Metadata-Version: 2.4
Name: lazybear-polars
Version: 0.3.1
Summary: Polars-like lazy access to a database.
Author-email: dcronkite <dcronkite+pypi@gmail.com>
License-Expression: MIT
Project-URL: Homepage, https://github.com/kpwhri/lazybear
Project-URL: Repository, https://github.com/kpwhri/lazybear
Project-URL: Issues, https://github.com/kpwhri/lazybear/issues
Project-URL: Documentation, https://kpwhri.github.io/lazybear/
Classifier: Development Status :: 4 - Beta
Classifier: Programming Language :: Python :: 3
Requires-Python: >=3.10
Description-Content-Type: text/markdown
License-File: LICENSE.txt
Requires-Dist: polars>=1.40.1
Requires-Dist: pyarrow>=24.0.0
Requires-Dist: sqlalchemy>=2.0.49
Dynamic: license-file

# LazyBear

LazyBear is a polars-flavored lazy SQL query builder on top of sqlalchemy.
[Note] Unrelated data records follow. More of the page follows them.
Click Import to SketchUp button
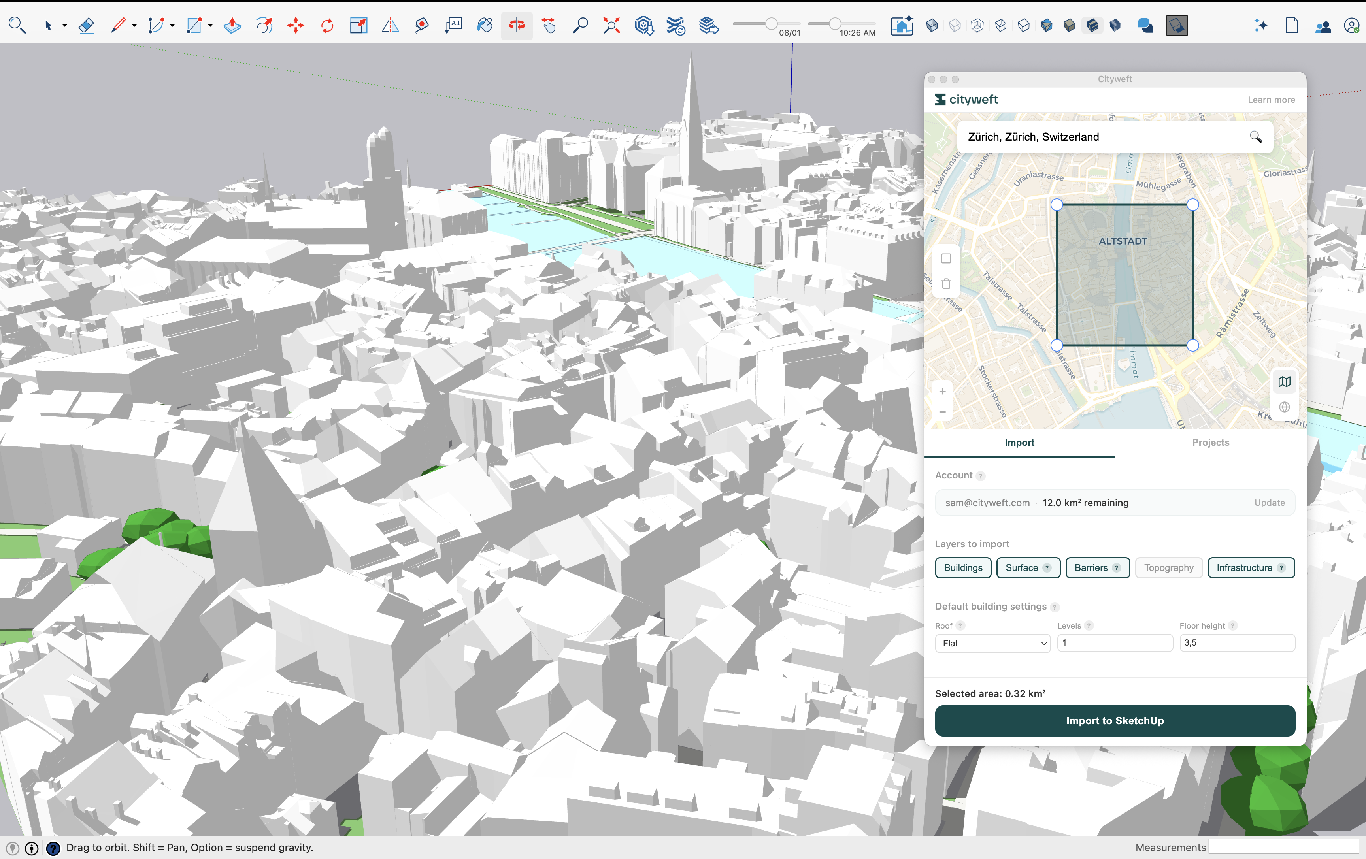 (1114, 721)
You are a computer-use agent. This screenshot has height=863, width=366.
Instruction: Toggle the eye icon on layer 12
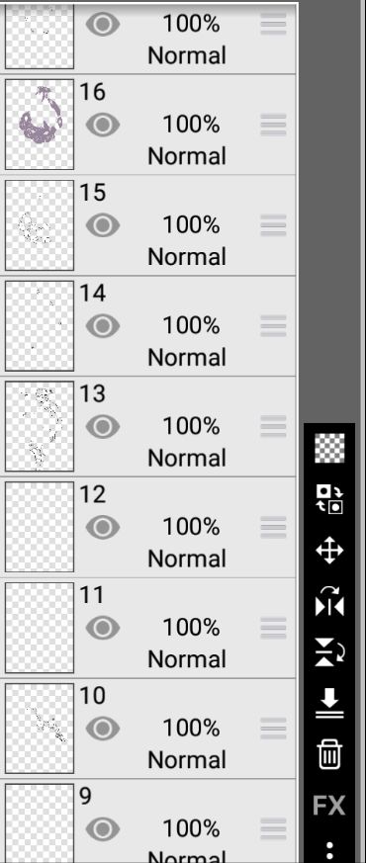click(102, 527)
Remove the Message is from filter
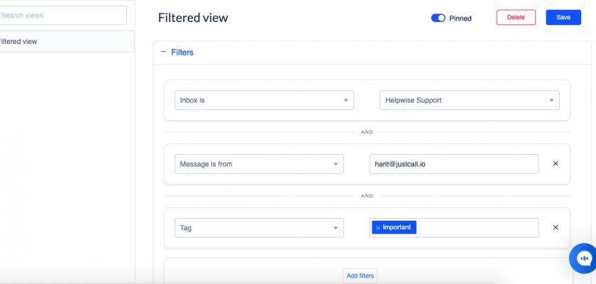This screenshot has height=284, width=596. (x=556, y=164)
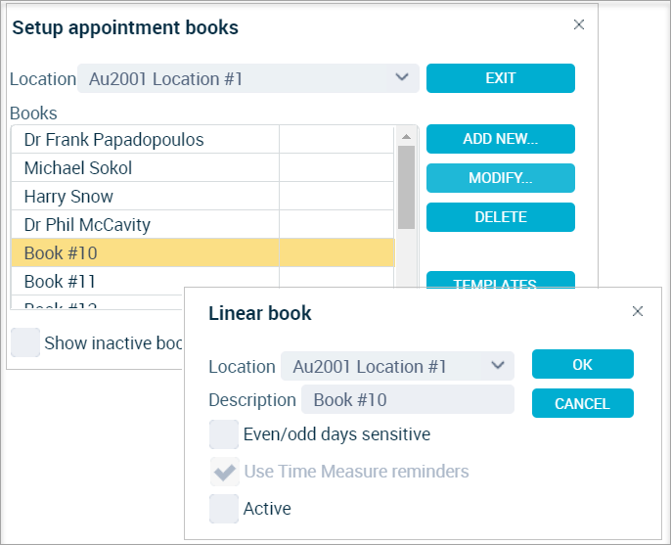This screenshot has width=671, height=545.
Task: Select the Michael Sokol book row
Action: [202, 168]
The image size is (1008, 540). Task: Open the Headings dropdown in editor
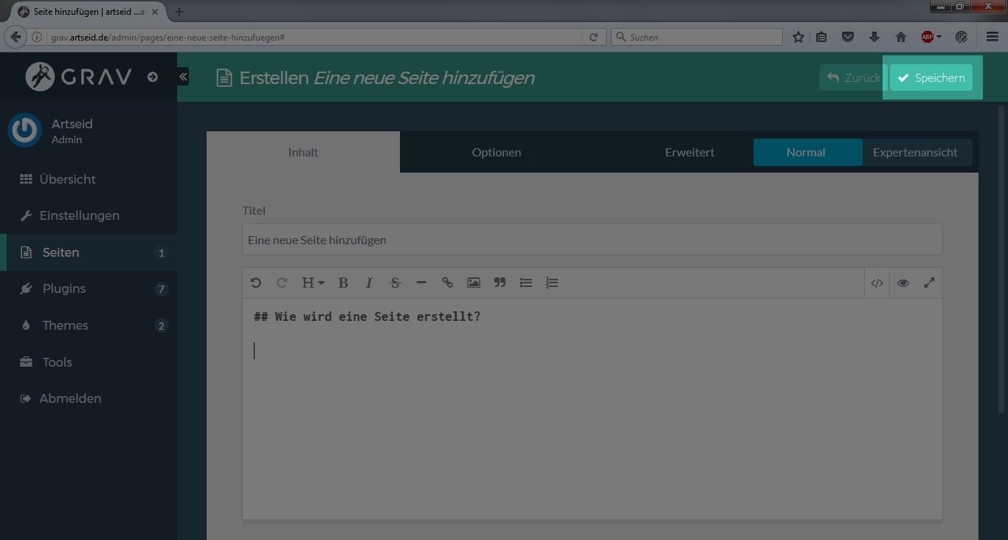click(312, 283)
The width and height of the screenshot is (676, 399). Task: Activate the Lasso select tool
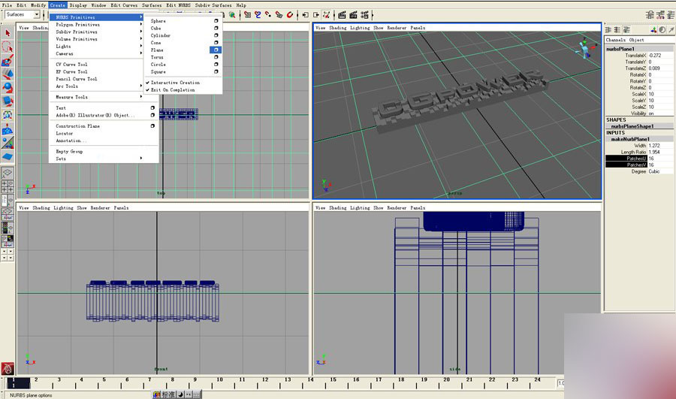tap(7, 47)
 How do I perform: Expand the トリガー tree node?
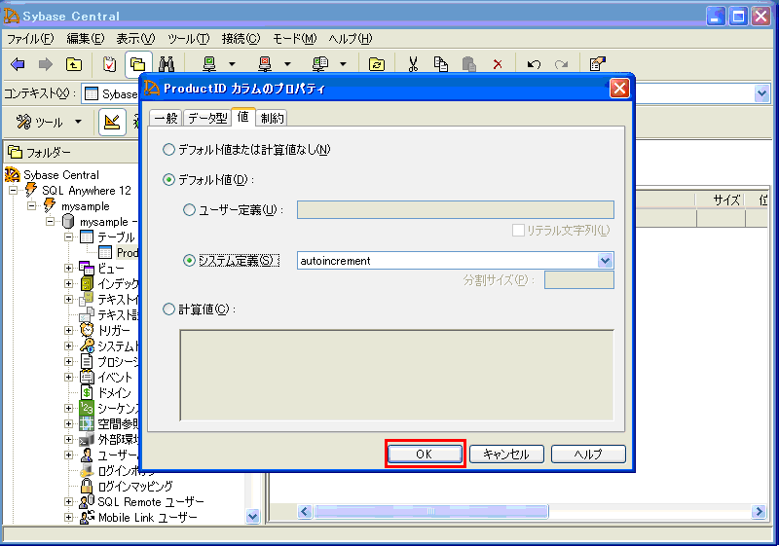point(69,330)
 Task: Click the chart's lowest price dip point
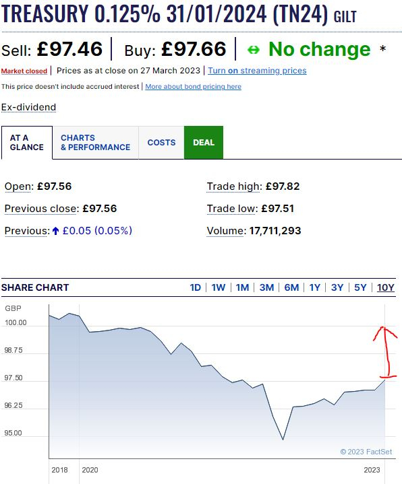[283, 440]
It lets you compose familiar
transformations like `select`, `filter`, `with_columns`, `join`, `group_by().agg(...)`, and `sort`/`order_by` against a
SQL database, and then materialize results to polars or arrow (or stream them in batches).

The purpose of this library is to provide lazy, polars-like access to a single sql database server, providing multi-site
(and multi-server) stable code while pushing most memory-intensive operations to the remote server.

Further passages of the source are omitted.